Joint par un porte-parole de Narrow Passage Rail inc. a affirmé que l’entreprise s’est assurée de respecter la réglementation québécoise, tant à la Commission de la construction du Québec (CCQ) qu’à la Régie du bâtiment du Québec (RBQ).
« Nous avons fait les démarches nécessaires auprès de la RBQ pour avoir les licences nécessaires, a précisé son porte-parole Daniel Lépine. Il faudrait demander à la RBQ où ils en sont dans le retard du traitement des dossiers accumulés durant leur fermeture de bureau, durant la COVID et l’arrêt des travaux. »
EMBAUCHE LOCALE
À la Régie du bâtiment du Québec (RBQ), on ne semblait pourtant pas au fait des démarches effectuées par l’entreprise pour obtenir ses licences.

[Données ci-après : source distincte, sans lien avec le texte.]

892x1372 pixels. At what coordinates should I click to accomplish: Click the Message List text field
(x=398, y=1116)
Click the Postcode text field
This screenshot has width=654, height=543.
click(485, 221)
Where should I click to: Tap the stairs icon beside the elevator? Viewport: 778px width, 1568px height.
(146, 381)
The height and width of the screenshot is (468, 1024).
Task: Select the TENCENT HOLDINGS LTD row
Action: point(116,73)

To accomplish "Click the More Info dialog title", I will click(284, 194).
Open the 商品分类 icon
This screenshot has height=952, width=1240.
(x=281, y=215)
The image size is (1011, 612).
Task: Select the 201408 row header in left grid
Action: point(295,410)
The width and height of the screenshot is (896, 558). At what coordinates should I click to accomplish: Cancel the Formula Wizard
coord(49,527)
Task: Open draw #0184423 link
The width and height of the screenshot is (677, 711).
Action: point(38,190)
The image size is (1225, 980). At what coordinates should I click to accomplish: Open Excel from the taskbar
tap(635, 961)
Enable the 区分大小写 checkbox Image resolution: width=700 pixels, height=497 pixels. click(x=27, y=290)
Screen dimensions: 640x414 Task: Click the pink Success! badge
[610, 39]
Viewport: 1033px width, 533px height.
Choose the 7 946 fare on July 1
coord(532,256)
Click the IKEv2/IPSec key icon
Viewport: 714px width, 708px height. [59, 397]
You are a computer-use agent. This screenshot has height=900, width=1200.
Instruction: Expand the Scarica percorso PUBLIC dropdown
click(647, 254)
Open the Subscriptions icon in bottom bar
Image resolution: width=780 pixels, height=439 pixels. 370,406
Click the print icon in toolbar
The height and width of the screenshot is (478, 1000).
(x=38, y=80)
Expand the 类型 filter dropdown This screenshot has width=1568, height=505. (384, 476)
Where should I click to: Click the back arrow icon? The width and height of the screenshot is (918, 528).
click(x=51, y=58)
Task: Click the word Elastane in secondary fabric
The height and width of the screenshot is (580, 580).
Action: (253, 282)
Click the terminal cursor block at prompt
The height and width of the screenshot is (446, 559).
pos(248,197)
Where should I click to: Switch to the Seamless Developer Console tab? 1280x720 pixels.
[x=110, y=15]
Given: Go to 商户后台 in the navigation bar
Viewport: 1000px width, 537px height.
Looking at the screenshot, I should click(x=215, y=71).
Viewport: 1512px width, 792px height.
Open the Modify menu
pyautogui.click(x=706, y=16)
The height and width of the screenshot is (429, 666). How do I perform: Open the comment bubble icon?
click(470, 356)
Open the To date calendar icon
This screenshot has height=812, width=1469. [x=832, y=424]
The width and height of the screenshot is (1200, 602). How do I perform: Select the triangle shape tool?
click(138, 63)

« Je vous confirme que l’entreprise Narrow Passage Rail inc. ne détient pas de licence de la Régie du bâtiment du Québec (RBQ), a confirmé au Journal son porte-parole Sylvain Lamothe. Elle ne peut donc
prétendre être en droit d’agir comme un entrepreneur en construction au Québec. »
Quant à la présence de travailleurs de l’Ouest canadien sur le chantier, dénoncée par le syndicat, Narrow Passage Rail Inc. est restée floue.
« Le projet est de longue durée et le nombre d’employés variera dans le temps. Il en va de même de leur provenance. Il est certain que nous avons l’intention d’embaucher le plus possible local, afin de limiter nos coûts d’opération », a précisé à ce sujet M. Lépine.
Au CP, l’entreprise albertaine s’est limitée à une courte déclaration transmise en anglais. « Nous n’avons pas de commentaire », a déclaré la personne responsable des relations médias, Andy Cummings.
À la Commission de la construction du Québec (CCQ), on a refusé « de commenter la situation sur un chantier précis ».
Au cours des dix prochaines années, l’industrie ferroviaire québécoise aura besoin de près de 100 000 cheminots pour son réseau de 6300 kilomètres.